Neurológia pre prax 1/2010

Neuromyelitis optica (Devic's disease) – first demyelinating aquaporin channelopathy?

Neuromyelitis optica (NMO) (also known as Devic‘s disease or Devic‘s syndrome) is an idiopathic inflammatory disorder of the central nervous system (CNS), usually with a relapsing-remittent course. This disease is characterised by recurrent uni- or bilateral optic neuritis (ON), or presents concurrently with transverse myelitis- typically a longitudinally extensive form (LETM). In patients with a full clinical manifestation, establishment of diagnosis is no major issue. At the beginning of the disease, an isolated manifestation of either recurrent optic neuritis or myelitis can lead to incorrect diagnosis of multiple sclerosis (MS).

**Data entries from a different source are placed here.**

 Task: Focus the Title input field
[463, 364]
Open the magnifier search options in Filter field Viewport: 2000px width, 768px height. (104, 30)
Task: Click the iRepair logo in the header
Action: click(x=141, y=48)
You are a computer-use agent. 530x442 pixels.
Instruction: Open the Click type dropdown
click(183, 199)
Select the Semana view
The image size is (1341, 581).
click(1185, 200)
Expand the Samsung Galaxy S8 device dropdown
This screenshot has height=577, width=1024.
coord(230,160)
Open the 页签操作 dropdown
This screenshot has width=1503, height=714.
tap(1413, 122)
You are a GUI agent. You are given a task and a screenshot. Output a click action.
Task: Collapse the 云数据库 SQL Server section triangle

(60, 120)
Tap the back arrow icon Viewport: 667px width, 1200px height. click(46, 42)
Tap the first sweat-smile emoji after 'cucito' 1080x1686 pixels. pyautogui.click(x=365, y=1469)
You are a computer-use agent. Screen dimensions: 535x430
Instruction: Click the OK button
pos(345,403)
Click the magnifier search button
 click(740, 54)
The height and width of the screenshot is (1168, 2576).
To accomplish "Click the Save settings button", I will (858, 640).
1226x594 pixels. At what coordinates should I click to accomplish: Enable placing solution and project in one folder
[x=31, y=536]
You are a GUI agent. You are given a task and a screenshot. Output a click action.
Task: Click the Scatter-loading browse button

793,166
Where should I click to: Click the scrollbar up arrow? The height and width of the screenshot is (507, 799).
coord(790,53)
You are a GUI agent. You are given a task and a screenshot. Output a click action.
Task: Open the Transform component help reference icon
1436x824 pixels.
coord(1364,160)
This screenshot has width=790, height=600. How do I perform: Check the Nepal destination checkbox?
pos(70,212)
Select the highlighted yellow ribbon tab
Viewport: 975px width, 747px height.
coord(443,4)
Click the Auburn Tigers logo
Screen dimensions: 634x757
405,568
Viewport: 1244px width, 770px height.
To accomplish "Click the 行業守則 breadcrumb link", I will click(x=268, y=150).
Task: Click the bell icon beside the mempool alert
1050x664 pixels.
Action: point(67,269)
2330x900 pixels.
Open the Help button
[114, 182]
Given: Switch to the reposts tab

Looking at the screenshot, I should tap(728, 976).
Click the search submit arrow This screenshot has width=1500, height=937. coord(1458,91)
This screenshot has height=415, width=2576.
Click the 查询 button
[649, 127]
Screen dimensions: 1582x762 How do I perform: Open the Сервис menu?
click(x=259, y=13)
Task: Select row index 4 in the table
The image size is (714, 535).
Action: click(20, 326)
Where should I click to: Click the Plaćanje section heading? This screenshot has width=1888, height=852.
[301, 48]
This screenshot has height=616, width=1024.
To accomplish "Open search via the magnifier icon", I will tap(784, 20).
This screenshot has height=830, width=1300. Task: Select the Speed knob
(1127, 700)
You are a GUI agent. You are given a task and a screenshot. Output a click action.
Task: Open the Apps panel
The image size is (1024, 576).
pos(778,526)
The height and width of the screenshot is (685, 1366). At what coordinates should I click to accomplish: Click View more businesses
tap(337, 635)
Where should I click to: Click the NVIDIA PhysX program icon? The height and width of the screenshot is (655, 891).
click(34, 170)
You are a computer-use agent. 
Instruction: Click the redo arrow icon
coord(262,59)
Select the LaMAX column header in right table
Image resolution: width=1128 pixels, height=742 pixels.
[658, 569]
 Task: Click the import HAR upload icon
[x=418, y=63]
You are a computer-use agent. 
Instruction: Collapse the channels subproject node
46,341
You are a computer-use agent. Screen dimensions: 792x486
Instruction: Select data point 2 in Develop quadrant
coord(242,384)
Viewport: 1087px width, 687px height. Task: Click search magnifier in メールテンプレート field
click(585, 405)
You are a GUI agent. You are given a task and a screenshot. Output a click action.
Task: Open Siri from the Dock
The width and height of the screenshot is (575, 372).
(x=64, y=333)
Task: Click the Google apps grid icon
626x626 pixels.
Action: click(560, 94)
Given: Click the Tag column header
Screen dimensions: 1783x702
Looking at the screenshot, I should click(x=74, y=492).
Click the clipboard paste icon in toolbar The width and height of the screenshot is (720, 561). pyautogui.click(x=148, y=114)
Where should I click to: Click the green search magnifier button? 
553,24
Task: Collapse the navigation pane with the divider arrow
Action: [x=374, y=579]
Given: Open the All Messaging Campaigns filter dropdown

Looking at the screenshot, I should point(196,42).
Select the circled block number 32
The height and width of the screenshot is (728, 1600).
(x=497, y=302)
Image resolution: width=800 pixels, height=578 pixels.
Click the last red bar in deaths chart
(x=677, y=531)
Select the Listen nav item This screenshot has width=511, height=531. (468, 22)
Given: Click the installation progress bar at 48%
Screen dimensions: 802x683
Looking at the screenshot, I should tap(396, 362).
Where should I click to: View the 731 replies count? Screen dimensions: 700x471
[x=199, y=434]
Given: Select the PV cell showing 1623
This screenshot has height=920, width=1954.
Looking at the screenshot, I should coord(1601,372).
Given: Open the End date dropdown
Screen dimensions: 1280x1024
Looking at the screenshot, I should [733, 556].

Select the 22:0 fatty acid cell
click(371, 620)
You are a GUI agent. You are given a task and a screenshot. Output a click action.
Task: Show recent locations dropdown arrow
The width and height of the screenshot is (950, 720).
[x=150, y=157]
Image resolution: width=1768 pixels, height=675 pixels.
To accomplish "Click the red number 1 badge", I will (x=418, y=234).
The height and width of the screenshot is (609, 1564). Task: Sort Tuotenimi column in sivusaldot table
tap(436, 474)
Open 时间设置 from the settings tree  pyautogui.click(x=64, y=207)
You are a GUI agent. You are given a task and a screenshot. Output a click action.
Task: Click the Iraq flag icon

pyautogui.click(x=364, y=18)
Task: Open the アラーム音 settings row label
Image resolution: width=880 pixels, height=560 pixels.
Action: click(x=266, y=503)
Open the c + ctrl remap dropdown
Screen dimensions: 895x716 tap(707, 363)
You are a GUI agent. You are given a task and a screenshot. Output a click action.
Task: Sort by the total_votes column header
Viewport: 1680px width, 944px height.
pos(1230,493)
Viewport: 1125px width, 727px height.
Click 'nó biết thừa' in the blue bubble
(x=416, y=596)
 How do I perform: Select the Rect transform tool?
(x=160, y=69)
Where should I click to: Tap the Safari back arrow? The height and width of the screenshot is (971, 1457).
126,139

Currently, we are able to assess the serum antibodies against aquaporin 4 (NMO-IgG, also known as AQP4-IgG), which are highly sensitive (75–91 %) and specific (91–100 %) for NMO. These antibodies can significantly facilitate correct diagnosis already in the time of first symptoms, and, in case of isolated ON or LETM, they can predict the risk of relapse or full manifestation of NMO. NMO IgG positivity is one of the supportive criteria within the revised Wingerchuk‘ s criteria for diagnosis of NMO from 2006.

Keywords: neuromyelitis optica, aquaporin 4, NMO-IgG/AQP4-IgG, multiple sclerosis.